夏ドラマ最大の話題作、堺雅人(52)主演の日曜劇場『VIVANT』(TBS系/毎週よる9時~)の第2シーズンも第5話(8月23日放送、通算16話)まできたが、なかなか話が進まず地味な展開が続いている。
同ドラマは、自衛隊の秘密部隊「別班」に所属する乃木憂助(堺)の活躍を描く物語。2023年7月期の第1シーズンは、架空の国・バルカ共和国と日本を舞台に、謎のテロ組織「テント」の正体を追う物語が描かれ、それに続く第2シーズンは、中国の秘密組織「Xinxi(シンシー)」による別班メンバー5人の拉致事件から始まった。

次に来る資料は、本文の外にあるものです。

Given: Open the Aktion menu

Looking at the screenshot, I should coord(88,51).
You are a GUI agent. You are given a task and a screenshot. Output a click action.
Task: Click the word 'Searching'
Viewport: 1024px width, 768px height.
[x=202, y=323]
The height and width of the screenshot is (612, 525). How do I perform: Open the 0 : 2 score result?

第5話は、野崎(阿部寛/62)の手足となっていた東条(濱田岳/38)が、潜伏先の島根県で乃木に捕まり尋問を受けるが、野崎に脅され指示されていただけだったと明かす。そこで乃木は、野崎が「何か苦渋に直面したらチンギスに相談するといい」と助言していた、バルカ警察・チンギス(バルサラハガバ・バタボルド/40)に会う。

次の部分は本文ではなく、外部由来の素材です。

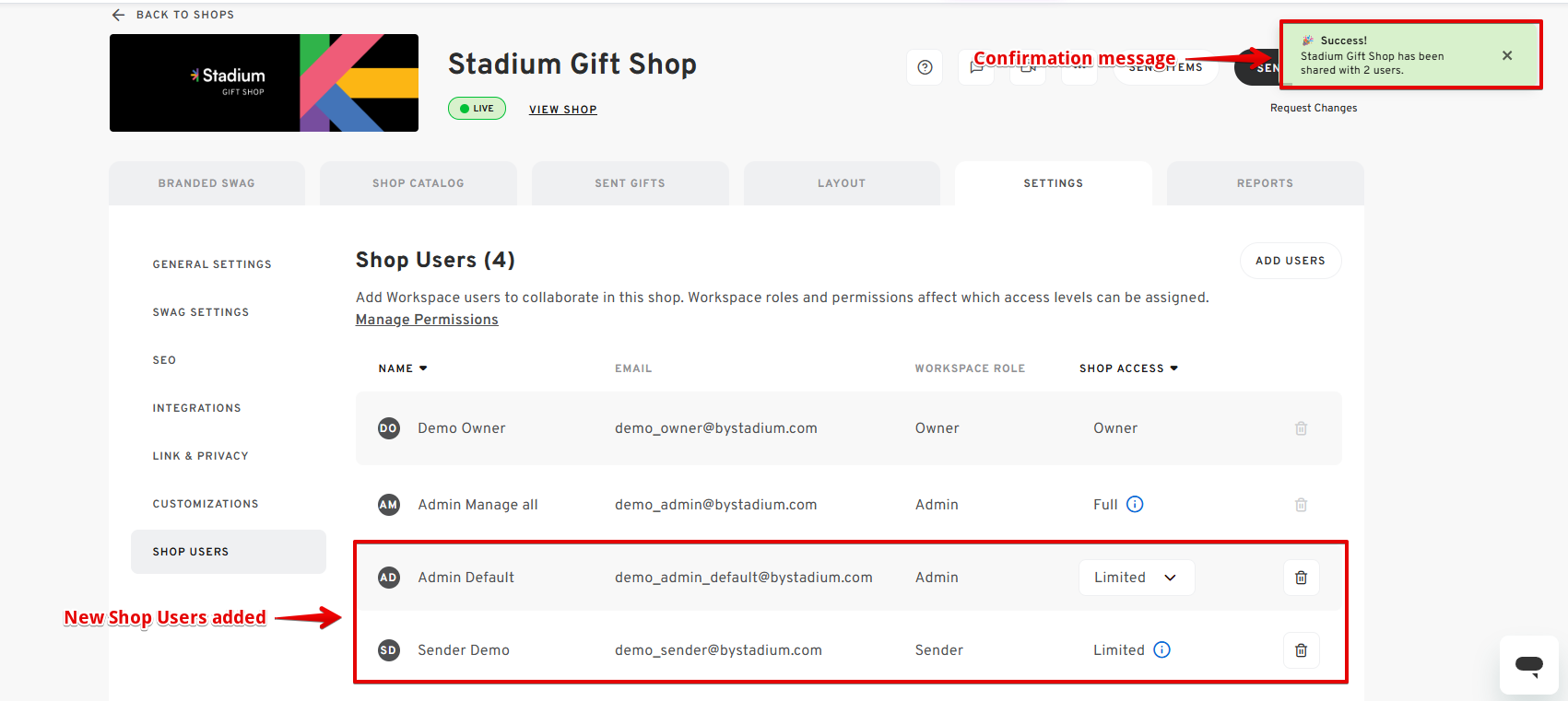Open the chat widget bubble

tap(1528, 665)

チンギスは野崎から託された手紙を乃木に渡す。そこには「天網恢々疎にして漏らさず」と書かれていた。また、野崎は自分が「何が正義か何が悪か永久に答えの出ないπ(パイ)の世界に生きている」とも言っていたという。乃木は野崎の手紙をヒントに、公安の動きがシンシーにすべて筒抜けだったことを発見する。
乃木は公安部長・佐野(坂東彌十郎/70)を尋問にかけ、佐野も野崎も日本を裏切ったわけではなく、野崎がシンシーと接触したのは任務だと聞き出す。きっかけは5年前、野崎が北京大使館にリエゾン(組織間の連絡係)として駐在していたときのこと。裏の任務である、弾道ミサイルを発射していた北朝鮮の諜報活動で……という展開。